TASK STATEMENT
Count the lines in the listing below that contain the word "pixels" with its case matching exactly, and reply with the number alone.

[Stored dataset items]
━━━━━━━━━━━━━━━━━━━━━━━━━━━━━━
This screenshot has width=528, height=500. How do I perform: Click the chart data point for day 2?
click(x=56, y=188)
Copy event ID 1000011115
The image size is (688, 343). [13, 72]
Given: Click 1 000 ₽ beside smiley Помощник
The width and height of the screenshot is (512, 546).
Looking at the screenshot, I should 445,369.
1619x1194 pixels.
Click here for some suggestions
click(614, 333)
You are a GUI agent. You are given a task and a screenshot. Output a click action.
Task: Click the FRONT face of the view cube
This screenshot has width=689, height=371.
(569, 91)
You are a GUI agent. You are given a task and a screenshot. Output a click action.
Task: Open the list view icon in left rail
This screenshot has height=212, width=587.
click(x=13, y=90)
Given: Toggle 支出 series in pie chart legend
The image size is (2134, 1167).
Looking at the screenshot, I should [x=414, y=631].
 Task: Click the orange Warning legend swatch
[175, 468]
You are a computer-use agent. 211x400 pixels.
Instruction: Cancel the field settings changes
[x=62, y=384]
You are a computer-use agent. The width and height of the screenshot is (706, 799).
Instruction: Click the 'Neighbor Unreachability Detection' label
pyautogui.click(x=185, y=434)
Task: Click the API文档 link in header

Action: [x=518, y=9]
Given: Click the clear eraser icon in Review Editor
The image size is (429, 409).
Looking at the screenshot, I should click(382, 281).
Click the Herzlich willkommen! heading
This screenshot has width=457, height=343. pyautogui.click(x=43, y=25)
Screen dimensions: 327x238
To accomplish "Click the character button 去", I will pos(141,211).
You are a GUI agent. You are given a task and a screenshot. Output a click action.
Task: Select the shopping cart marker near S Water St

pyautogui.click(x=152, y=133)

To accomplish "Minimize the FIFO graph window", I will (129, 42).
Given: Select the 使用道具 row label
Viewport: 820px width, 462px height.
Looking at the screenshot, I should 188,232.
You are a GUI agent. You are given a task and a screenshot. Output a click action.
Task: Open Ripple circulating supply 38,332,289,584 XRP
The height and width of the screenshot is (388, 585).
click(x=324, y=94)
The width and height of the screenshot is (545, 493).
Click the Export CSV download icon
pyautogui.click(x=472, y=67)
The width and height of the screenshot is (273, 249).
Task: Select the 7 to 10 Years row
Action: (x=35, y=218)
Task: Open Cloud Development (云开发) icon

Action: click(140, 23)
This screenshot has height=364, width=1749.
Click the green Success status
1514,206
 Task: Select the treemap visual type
━━━━━━━━━━━━━━━━━━━━━━━━━━━━━━
OUTPUT
2